───── Extracted data ─────

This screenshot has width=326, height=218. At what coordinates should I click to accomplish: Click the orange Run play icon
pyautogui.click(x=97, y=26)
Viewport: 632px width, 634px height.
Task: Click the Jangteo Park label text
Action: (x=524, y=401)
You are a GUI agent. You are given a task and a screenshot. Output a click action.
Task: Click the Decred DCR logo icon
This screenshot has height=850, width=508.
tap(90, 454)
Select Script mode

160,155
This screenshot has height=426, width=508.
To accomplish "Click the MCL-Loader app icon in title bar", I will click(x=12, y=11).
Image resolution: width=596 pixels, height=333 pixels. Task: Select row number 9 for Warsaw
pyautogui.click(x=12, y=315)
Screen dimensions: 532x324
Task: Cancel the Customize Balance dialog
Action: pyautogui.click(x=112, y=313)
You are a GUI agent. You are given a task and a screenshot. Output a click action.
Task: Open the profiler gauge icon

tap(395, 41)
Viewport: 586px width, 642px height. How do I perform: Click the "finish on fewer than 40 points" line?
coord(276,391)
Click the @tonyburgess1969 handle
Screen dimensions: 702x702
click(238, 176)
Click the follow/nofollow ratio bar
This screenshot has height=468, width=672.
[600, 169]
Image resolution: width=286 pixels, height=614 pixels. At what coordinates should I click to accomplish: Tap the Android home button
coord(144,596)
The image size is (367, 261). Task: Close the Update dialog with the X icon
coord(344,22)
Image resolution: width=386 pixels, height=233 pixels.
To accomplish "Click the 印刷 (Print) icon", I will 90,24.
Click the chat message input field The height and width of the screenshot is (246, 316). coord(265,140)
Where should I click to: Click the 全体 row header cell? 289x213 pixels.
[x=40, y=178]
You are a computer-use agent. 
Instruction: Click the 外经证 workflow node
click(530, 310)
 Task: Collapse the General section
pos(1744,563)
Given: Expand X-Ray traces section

─────

▶ Your assignment
Pull every line with the string "will" from the data above.

▶ Response area
To accomplish "Click the MCL-Loader app icon in title bar", I will click(x=12, y=11).
To accomplish "Click the 印刷 (Print) icon", I will 90,24.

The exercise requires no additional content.